July 26, 2007

Newspaper Industry Death Watch

As some of my readers know, I spent a quarter century in the news business (more if you include the time I spent throwing newspapers up on lawns as a kid). I started at age 19 in the composing room (when newspapers still had them) and had the privilege of working among some of the best in the profession while serving as a foreign and Washington-based correspondent. I care deeply about newspapers, and still read three or four every day.

So I couldn't help but notice the bad news on the business page today. Profits at the New York Times Co. and the Tribune Co. were down again. The Times is planning to triple its cost-cutting in the next two years, the report said. At the Tribune, according to the Wall Street Journal, publishing revenue dropped 9% to $920 million. Ad revenue fell 11%. Online revenue rose 17% to $66 million. Circulation revenue fell 6%."

Allow me to deconstruct those numbers a bit. The decline in ALL revenue was greater than ALL internet revenue combined. In other words, for every $8 decline in print revenue, the company picked up $1 in internet revenue.

We're at the peak of a business cycle (with many recessionary winds blowing, but that is another story). Advertising has always been a coincident indicator, in other words, it rises and falls in tandem with the overall economy. Advertising dollars are migrating away from print to the internet, broadcasting and other sources like direct mail. Companies like Google and Yahoo are rolling in cash.

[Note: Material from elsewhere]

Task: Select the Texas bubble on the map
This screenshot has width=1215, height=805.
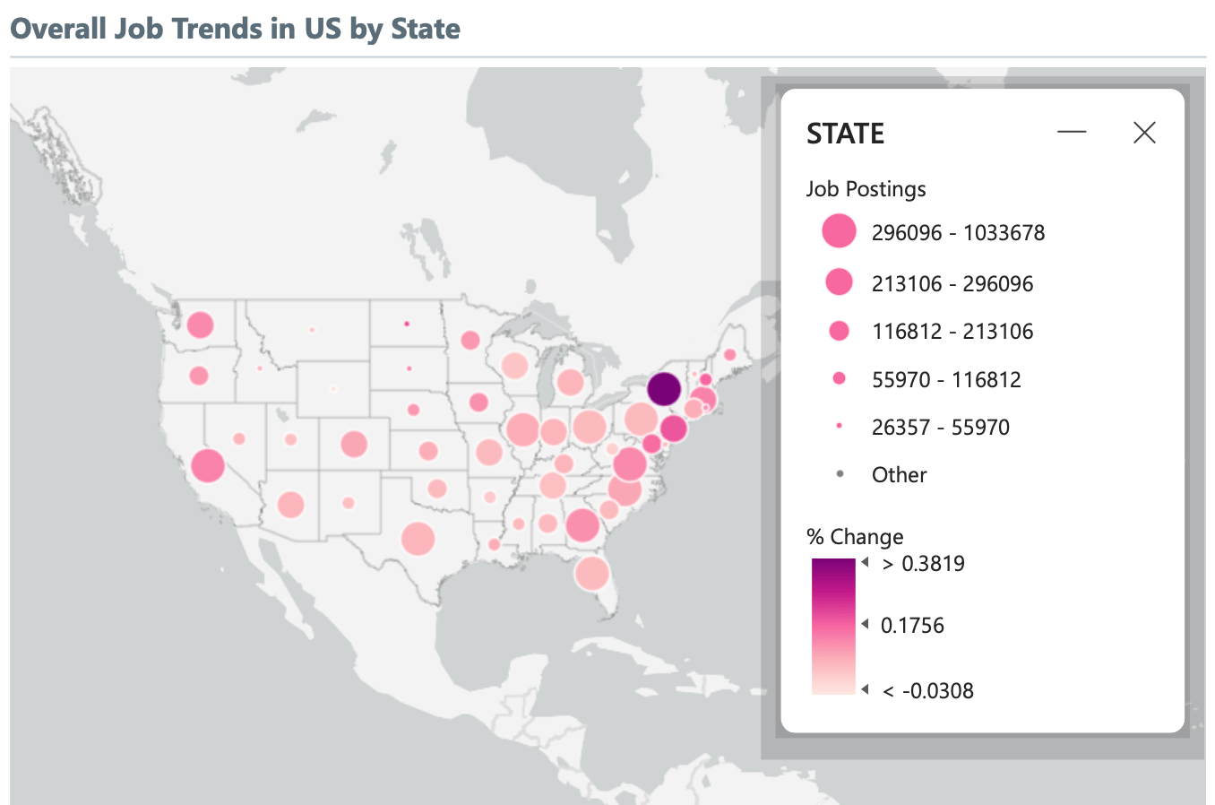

But they hire very few journalists (if any). And those they do hire have very few standards. I had lunch yesterday with a former reporter trying to raise a little money to catch on at a univeresity (apparently the people who get teaching jobs now are the ones who can raise their own salaries, and pay a 50 percent kickback to the university).

She had done a bit of freelancing for a mainstream newspaper and an internet outlet. The former paid about 40 cents a word; the latter paid about 10 cents a word. I can remember earlier in this decade (when I was doing much more freelancing than I am now) that I could get $2 a word from some outlets, and $1 from unprofitable (usually non-profit political mags) ones. It appears that internet economy is collapsing payscales, too.

Which brings me to my final complaint of the morning. I get something called the Alternet in my in-box every day. It is a bunch of stories from a progressive point of view, many of them from well known names like Amy Goodman or Barbara Ehrenreich. But it also has a lot of young journalistic talent who are getting their initial training in the field by publishing on this site. All well and good.

But today's banner headline involved a shriek about how hedge-fund short-selling could lead to a great crash like 1929. With today's stock market acting kind of wobbly, and, as I mentioned earlier, a lot of signs that the economy may be heading south soon, I was intrigued. So I read it. The reporter quoted a few investors who had been burned by short-sellers (they operate their own websites, which disclosed that fact even though the reporter did not). He never called the Securities and Exchange Commission to get its comments on the systemic risk posed by hedge fund activities. He never called the Federal Reserve, which closely monitors and regulates capital markets for systemic risk threats, about its analysis of the situation. In short, no real reporting.

It is often said that our democracy cannot survive without a free press. But when the only information the new economy's free press provides is ill- or uninformed opinion, what kind of democracy will we have?

Posted by gooznews at July 26, 2007 08:58 AM
Comments

I wish I could muster some pity for the
collapsing print news industry. But I cannot.
After decades of betrayal -- Reagan to present --
they richly deserve what they're getting.

You lament the "new economy's...ill- or
uninformed opinion"... as though this were
significantly different than what we've had
for the past 25 years? Surely you jest.